Any production planner who has spent time working on non-clocked production processes can tell you that it presents challenges and hurdles that simply don’t exist on assembly lines or in other linear production processes. And yet, for some manufacturing outfits, non-timed production is the best way to maximize their machine and personnel resources while maintaining a relatively flexible and adaptable production environment. How do we reconcile the difficulty of scheduling production in a job shop with the obvious value that it presents for many businesses, and what can that tell us about the future of job shop scheduling?
The Job Shop Problem
First things first, what’s so difficult about non-timed production planning, i.e. job shop scheduling? Simply put, the fact that there is no set order that each product takes from one machine to the next means that it is difficult to find the quickest route through the factory for any given part or to the find the most efficient way to produce multiple different parts with multiple different processes. Unlike on an assembly line, there is no group of machines that will always be used in the same sequence and each production process will have its own rules and logic to be determined on a case by case basis. Not only does this mean that optimizing resource usage for the entire job shop is a mathematically complex task, it means that responding to disruptions is difficult or impossible to do in an agile manner. As a result, businesses often have trouble recovering from unforeseen supply chain events in a way that retains value.
Traditionally, non-timed production scheduling has been done by hand or, more recently, in an Excel spreadsheet. In both of these cases, the vast complexity of the task can rarely be adequately dealt with. Due to the low visibility of these types of pen and paper planning workflows, they also rarely present planners with the transparency necessary to perform replannings quickly and efficiently. Rather than being able to modify existing structure of resource and machine usage, many plans will have to be rethought from scratch at the first sign of a disruption.
Industry 4.0 Integration
While the era of pen and ink planning for non-clocked production has certainly not come to a close universally, the rise of digitization and Industry 4.0 systems in the modern factory environment has given production planners new tools for their job shop scheduling arsenals.

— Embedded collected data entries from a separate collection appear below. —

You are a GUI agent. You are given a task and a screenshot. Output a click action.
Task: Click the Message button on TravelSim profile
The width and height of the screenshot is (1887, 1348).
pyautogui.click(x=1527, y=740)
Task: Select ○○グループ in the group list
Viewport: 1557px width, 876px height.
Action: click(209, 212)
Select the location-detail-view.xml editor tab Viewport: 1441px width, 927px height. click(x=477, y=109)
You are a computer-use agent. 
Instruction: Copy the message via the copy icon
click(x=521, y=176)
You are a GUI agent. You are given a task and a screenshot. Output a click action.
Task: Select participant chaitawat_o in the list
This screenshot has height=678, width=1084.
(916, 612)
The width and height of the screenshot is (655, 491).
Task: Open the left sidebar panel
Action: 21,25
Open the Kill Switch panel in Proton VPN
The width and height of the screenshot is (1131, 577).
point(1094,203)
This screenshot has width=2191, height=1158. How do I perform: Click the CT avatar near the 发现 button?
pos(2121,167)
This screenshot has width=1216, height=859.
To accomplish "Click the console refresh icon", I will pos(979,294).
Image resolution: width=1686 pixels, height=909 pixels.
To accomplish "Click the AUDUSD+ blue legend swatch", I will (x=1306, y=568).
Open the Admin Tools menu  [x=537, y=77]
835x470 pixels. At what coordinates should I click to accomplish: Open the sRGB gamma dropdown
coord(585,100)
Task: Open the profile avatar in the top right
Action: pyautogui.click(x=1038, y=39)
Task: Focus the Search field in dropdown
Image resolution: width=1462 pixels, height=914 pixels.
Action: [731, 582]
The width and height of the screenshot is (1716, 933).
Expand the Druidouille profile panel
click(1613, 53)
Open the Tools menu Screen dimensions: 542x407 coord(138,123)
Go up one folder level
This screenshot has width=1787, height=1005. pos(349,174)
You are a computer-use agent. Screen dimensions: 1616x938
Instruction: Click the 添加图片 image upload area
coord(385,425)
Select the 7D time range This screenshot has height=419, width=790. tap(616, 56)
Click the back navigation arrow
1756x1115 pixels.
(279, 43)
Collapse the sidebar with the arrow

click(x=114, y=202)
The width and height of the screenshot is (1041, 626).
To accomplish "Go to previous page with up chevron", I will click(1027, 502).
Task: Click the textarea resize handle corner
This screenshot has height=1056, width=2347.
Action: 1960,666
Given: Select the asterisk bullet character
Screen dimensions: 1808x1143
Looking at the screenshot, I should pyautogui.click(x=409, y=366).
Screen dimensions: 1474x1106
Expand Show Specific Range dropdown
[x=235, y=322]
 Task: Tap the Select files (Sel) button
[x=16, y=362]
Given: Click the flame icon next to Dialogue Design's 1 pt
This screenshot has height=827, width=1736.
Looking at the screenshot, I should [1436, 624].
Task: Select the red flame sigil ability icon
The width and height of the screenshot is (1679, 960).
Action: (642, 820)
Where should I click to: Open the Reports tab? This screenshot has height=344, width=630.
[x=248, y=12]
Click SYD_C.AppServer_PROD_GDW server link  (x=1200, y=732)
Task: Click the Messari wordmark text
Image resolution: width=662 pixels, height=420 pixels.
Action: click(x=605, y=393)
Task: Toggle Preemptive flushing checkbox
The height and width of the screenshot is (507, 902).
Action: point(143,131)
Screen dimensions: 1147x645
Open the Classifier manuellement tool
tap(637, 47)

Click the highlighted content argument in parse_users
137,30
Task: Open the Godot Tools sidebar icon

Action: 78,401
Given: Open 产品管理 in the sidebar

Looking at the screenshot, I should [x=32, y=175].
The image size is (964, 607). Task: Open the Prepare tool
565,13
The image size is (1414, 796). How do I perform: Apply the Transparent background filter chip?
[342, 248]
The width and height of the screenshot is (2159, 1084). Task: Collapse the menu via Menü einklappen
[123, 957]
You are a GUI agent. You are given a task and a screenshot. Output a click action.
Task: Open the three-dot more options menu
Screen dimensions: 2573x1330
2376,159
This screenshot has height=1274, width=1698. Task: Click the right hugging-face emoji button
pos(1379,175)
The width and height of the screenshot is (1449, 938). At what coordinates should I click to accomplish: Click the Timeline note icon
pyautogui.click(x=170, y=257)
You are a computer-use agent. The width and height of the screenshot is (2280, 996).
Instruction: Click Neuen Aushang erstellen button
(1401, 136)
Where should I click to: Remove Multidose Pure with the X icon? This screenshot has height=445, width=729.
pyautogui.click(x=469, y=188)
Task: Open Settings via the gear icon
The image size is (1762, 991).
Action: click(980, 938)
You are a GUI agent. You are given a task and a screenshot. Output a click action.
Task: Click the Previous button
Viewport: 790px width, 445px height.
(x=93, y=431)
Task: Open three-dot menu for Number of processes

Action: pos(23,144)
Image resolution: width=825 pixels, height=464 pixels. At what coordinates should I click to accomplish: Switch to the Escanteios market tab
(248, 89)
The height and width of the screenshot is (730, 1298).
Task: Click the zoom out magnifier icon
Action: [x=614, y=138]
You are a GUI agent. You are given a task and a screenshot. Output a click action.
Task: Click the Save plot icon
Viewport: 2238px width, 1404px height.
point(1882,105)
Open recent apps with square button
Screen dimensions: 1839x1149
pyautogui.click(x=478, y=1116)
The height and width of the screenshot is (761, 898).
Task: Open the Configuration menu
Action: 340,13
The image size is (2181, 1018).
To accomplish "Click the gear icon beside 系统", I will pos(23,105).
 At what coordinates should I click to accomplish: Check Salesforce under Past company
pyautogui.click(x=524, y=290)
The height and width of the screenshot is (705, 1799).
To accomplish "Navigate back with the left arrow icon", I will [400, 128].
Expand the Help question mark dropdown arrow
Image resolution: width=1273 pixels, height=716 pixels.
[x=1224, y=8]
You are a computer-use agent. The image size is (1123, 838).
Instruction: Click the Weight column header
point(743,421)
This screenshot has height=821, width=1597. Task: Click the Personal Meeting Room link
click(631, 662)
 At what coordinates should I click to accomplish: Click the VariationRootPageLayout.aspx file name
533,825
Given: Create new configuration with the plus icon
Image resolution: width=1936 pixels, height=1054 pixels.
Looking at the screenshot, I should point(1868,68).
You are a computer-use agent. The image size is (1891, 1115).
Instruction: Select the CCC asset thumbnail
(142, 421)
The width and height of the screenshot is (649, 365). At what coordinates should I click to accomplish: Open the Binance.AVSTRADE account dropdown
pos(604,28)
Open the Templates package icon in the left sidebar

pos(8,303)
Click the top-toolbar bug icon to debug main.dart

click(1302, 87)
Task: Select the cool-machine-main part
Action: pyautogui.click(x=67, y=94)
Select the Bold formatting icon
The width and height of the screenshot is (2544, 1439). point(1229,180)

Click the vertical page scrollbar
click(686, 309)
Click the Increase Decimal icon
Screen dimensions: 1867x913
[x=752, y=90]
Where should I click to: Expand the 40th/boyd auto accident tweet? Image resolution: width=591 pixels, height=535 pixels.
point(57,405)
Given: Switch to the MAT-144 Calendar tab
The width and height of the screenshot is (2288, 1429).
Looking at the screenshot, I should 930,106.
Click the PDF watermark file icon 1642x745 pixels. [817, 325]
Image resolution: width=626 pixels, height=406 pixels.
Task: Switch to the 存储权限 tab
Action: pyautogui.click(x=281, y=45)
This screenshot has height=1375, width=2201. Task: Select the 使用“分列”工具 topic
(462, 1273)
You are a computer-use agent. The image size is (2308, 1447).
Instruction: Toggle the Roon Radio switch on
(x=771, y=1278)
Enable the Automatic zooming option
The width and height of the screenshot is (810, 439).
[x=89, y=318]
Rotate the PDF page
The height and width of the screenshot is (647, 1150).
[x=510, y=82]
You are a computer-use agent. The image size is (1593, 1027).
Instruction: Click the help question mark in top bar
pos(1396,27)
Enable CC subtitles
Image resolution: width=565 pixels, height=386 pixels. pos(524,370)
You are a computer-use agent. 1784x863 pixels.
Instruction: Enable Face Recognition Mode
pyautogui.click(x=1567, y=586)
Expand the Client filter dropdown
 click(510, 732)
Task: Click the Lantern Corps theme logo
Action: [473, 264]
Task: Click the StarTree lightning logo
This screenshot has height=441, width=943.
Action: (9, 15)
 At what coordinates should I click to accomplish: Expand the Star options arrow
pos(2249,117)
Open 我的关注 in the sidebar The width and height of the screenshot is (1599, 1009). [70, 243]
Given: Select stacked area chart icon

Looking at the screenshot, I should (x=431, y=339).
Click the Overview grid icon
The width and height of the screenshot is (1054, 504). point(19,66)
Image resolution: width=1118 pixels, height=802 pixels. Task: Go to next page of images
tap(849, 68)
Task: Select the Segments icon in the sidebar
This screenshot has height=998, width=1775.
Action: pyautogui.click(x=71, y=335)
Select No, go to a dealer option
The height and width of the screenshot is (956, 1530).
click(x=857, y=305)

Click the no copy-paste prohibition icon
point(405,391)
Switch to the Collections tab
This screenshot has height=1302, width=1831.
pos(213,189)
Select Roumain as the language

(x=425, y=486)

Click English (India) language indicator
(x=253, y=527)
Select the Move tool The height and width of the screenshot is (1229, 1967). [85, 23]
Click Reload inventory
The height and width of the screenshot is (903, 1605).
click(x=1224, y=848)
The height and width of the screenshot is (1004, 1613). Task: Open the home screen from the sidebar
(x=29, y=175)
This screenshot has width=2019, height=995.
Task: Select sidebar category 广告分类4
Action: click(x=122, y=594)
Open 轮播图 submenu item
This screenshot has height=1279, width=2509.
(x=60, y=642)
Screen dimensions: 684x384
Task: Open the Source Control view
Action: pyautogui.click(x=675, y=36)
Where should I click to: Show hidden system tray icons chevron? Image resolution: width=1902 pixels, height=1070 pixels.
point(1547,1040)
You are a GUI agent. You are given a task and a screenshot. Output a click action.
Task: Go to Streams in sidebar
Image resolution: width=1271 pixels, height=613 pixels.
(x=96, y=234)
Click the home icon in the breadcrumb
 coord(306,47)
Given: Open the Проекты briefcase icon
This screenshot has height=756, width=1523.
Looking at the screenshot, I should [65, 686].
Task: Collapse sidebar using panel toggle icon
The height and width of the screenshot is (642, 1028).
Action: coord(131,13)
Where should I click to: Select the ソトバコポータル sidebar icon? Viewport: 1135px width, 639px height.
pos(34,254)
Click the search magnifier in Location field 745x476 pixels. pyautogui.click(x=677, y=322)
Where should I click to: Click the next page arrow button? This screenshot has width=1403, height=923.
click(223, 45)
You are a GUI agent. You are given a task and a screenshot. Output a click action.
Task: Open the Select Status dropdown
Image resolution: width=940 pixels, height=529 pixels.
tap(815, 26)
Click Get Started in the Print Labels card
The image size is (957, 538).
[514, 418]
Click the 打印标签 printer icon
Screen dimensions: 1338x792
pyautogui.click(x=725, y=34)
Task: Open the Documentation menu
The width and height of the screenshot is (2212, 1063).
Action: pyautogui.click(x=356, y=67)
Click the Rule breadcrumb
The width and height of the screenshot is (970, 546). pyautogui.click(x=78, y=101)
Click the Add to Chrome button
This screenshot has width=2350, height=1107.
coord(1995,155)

Increased digitization, and specifically the creation of digital twins (i.e. digital copies of a given factory or production line that can be used to run simulations and create prediction), can help give planners a clearer picture of their existing resources and their current resource usage, making it easier to uncover areas where they might be hitting snags or laying the groundwork for future bottlenecks. By the same token, Industry 4.0’s prioritization of machine-to-machine communication can help to improve data collection efforts, creating a stream of mission critical information about machine and personnel usage that planners can leverage into value-added optimization propositions.
In addition to boosting the availability and quality of a given organization’s production data, digitization can help to integrate job shop production into larger workflows. Where, previously, the complexities of non-timed production added a degree of difficulty for integration with transport logistics and inventory management, Industry 4.0 systems present new opportunities for creating larger, more holistic workflows that incorporate non-clocked production, helping to smooth out delivery and routing processes. By the same token, a more digitized production environment will lend itself more easily to analytics integration. While this can certainly be beneficial to more linear production lines, it’s especially impactful in job shop settings, because they can help to cut through an already-high level of complexity.
Discovering New Efficiencies
At this point you may be wondering what the practical effect of all of this Industry 4.0 integration will be? Broadly speaking, it will help to bring job shop scheduling in line with other modern, digitized processes, making the entire workflow more agile and efficient while creating synergy with touchpoints further along the value stream. More specifically, the new era in digital manufacturing will help to create new workflows in which sophisticated planning software can find the optimal job shop production plan for any given set of restrictions and requirements. Not only will this save countless person-hours, it will also ensure that the plan remains visible and transparent throughout its lifecycle. From there, simulated disruptions can be used to create optimal planning alternatives for use in the case of actual breakdowns or bottlenecks—again maintaining a high degree of visibility. In this way, modern manufacturers can turn job shop scheduling from a liability into a value added proposition.